**WORK INSTRUCTION**
Repeat all of the entries, please, keeping each line exact.

--- DATA FOR THIS EXERCISE Enclosed Below ---

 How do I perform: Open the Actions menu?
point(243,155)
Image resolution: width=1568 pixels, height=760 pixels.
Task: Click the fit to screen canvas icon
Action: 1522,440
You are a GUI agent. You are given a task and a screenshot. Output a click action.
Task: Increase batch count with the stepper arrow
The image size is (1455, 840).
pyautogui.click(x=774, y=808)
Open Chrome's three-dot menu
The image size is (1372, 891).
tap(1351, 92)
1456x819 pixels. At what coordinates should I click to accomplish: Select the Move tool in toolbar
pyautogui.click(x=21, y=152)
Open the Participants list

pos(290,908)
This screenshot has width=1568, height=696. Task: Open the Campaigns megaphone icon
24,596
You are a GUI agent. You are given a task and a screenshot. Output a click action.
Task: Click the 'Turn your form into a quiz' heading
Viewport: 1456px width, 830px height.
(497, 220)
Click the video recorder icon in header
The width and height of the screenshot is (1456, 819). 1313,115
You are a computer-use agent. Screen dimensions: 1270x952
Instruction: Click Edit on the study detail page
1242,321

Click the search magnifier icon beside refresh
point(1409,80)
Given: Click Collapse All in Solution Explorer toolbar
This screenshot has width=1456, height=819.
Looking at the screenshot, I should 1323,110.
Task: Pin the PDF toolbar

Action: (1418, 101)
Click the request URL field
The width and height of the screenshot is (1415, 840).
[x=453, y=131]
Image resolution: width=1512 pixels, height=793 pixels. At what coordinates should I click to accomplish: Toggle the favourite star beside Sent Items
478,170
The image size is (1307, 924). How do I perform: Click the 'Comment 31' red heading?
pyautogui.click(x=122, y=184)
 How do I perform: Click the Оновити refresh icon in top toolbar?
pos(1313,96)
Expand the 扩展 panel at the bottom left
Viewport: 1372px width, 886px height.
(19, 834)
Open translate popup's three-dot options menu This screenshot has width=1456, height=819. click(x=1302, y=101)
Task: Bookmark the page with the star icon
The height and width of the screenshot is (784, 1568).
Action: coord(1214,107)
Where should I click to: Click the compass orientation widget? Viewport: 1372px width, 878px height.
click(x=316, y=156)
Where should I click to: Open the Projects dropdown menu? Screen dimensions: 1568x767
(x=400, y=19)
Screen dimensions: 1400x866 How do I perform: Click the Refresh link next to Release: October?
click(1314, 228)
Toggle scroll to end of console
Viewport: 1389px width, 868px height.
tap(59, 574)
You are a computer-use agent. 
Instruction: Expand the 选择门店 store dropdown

--- End of Enclosed DATA FOR THIS EXERCISE ---

**ANSWER TO THIS TASK**
 How do I perform: Open the Actions menu?
point(243,155)
Image resolution: width=1568 pixels, height=760 pixels.
Task: Click the fit to screen canvas icon
Action: 1522,440
You are a GUI agent. You are given a task and a screenshot. Output a click action.
Task: Increase batch count with the stepper arrow
The image size is (1455, 840).
pyautogui.click(x=774, y=808)
Open Chrome's three-dot menu
The image size is (1372, 891).
tap(1351, 92)
1456x819 pixels. At what coordinates should I click to accomplish: Select the Move tool in toolbar
pyautogui.click(x=21, y=152)
Open the Participants list

pos(290,908)
This screenshot has width=1568, height=696. Task: Open the Campaigns megaphone icon
24,596
You are a GUI agent. You are given a task and a screenshot. Output a click action.
Task: Click the 'Turn your form into a quiz' heading
Viewport: 1456px width, 830px height.
(497, 220)
Click the video recorder icon in header
The width and height of the screenshot is (1456, 819). 1313,115
You are a computer-use agent. Screen dimensions: 1270x952
Instruction: Click Edit on the study detail page
1242,321

Click the search magnifier icon beside refresh
point(1409,80)
Given: Click Collapse All in Solution Explorer toolbar
This screenshot has width=1456, height=819.
Looking at the screenshot, I should 1323,110.
Task: Pin the PDF toolbar

Action: (1418, 101)
Click the request URL field
The width and height of the screenshot is (1415, 840).
[x=453, y=131]
Image resolution: width=1512 pixels, height=793 pixels. At what coordinates should I click to accomplish: Toggle the favourite star beside Sent Items
478,170
The image size is (1307, 924). How do I perform: Click the 'Comment 31' red heading?
pyautogui.click(x=122, y=184)
 How do I perform: Click the Оновити refresh icon in top toolbar?
pos(1313,96)
Expand the 扩展 panel at the bottom left
Viewport: 1372px width, 886px height.
(19, 834)
Open translate popup's three-dot options menu This screenshot has width=1456, height=819. click(x=1302, y=101)
Task: Bookmark the page with the star icon
The height and width of the screenshot is (784, 1568).
Action: coord(1214,107)
Where should I click to: Click the compass orientation widget? Viewport: 1372px width, 878px height.
click(x=316, y=156)
Where should I click to: Open the Projects dropdown menu? Screen dimensions: 1568x767
(x=400, y=19)
Screen dimensions: 1400x866 How do I perform: Click the Refresh link next to Release: October?
click(1314, 228)
Toggle scroll to end of console
Viewport: 1389px width, 868px height.
tap(59, 574)
You are a computer-use agent. 
Instruction: Expand the 选择门店 store dropdown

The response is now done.